(Recorded information begins)

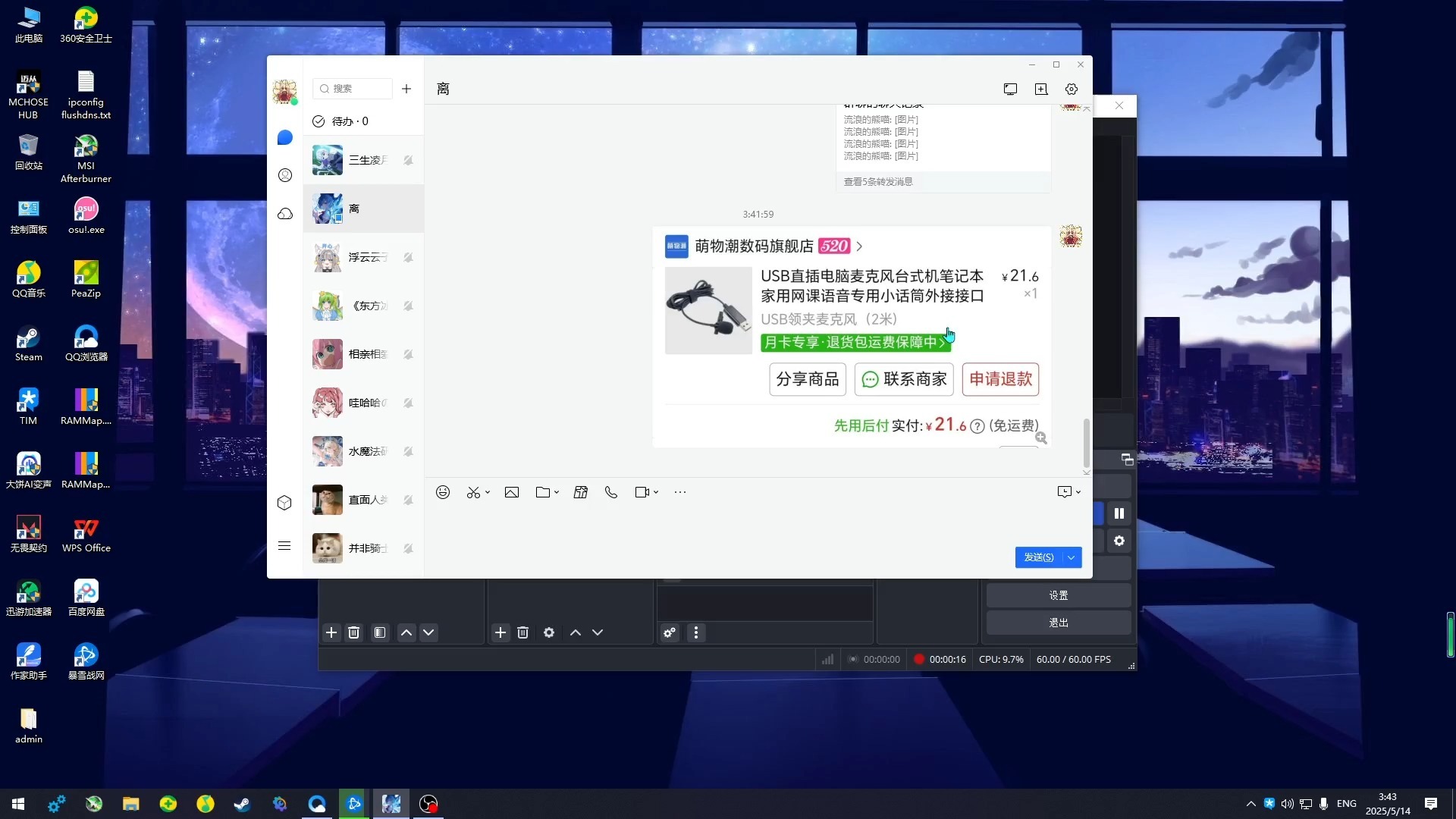Screen dimensions: 1456x819
Task: Open chat settings gear in header
Action: [1072, 89]
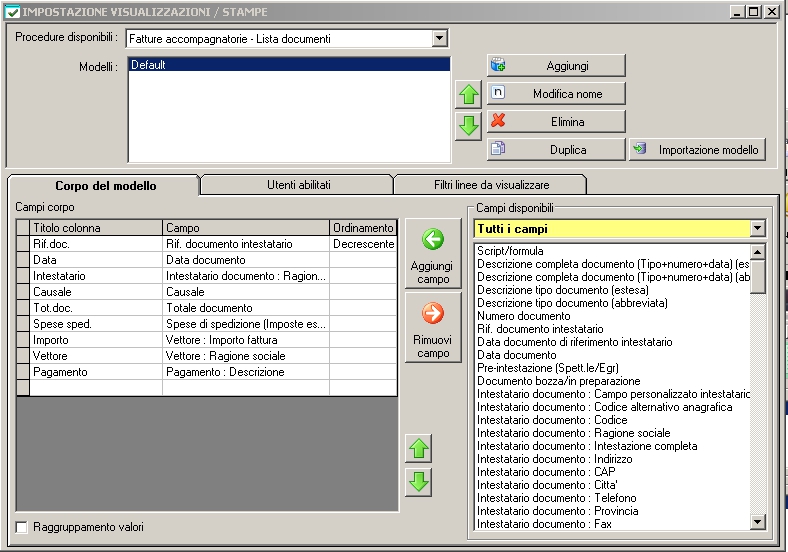
Task: Move model up with green arrow beside Modelli
Action: point(468,96)
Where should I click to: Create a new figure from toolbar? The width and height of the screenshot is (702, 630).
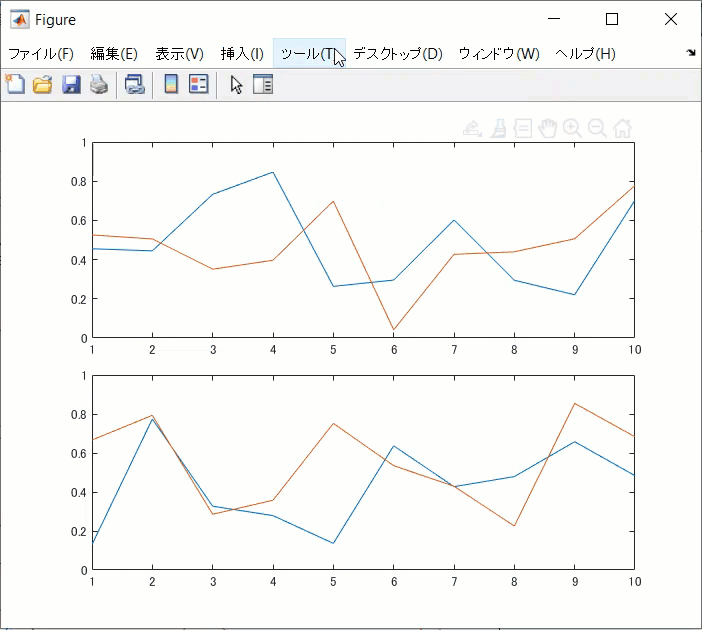15,85
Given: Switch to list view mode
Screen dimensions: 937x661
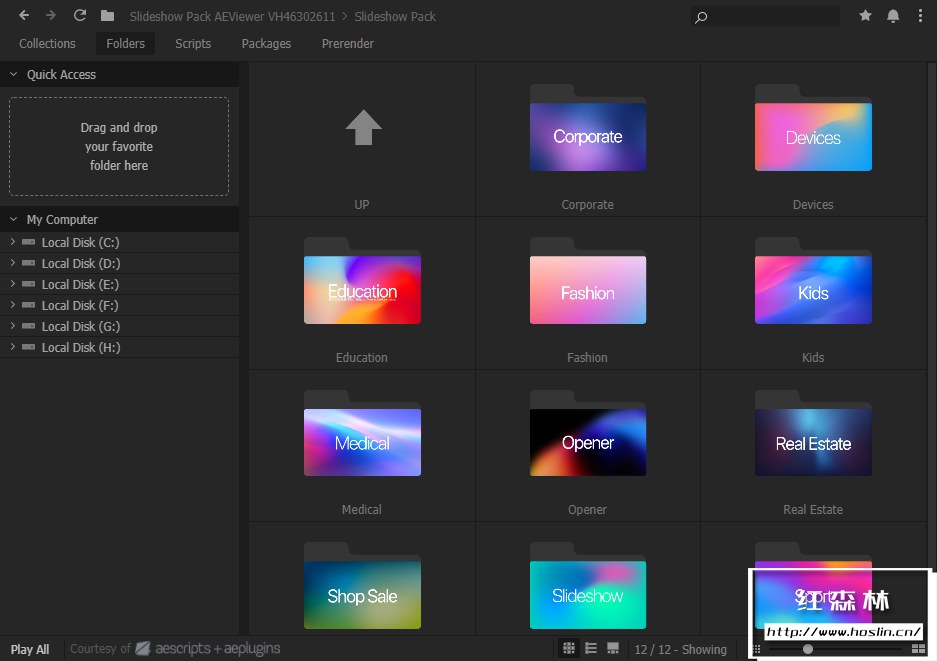Looking at the screenshot, I should (591, 649).
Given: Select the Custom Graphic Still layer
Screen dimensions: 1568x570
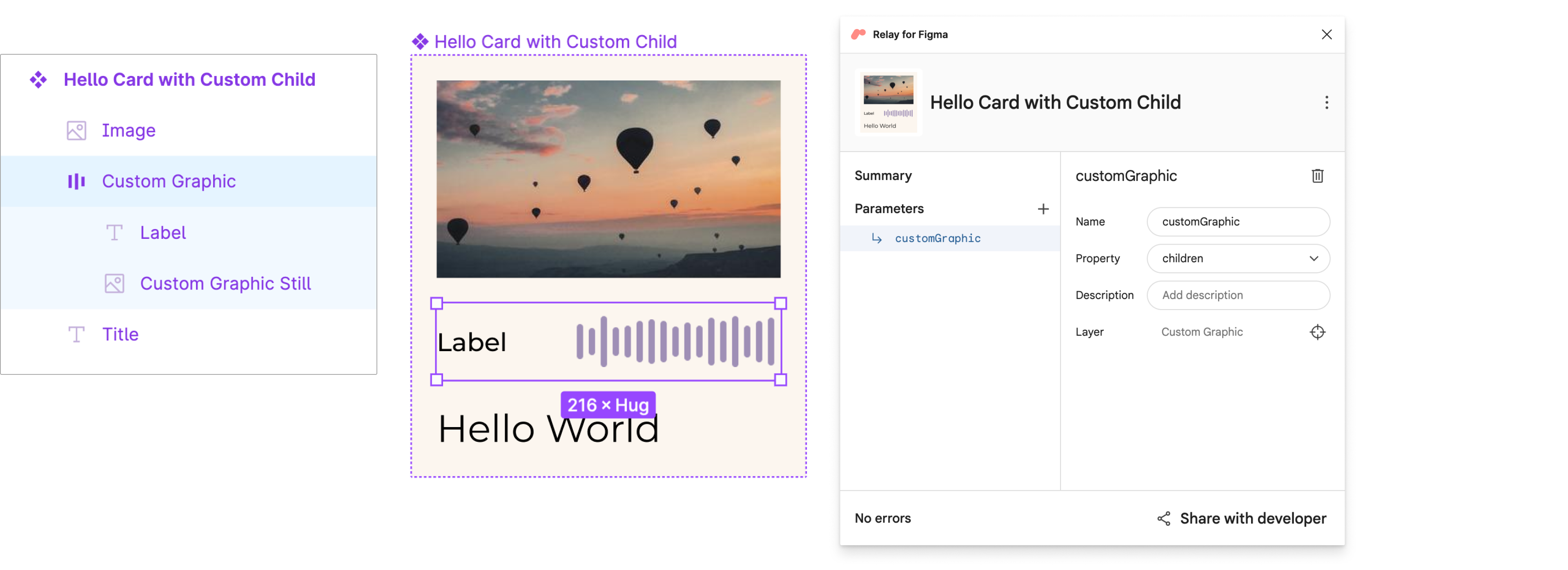Looking at the screenshot, I should 225,283.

(Recorded information ends)

▶ **What the task requires**
Please copy every line of the material that contains the word "Given".

▶ **Answer for this exercise**
Given: Switch to list view mode
Given: Select the Custom Graphic Still layer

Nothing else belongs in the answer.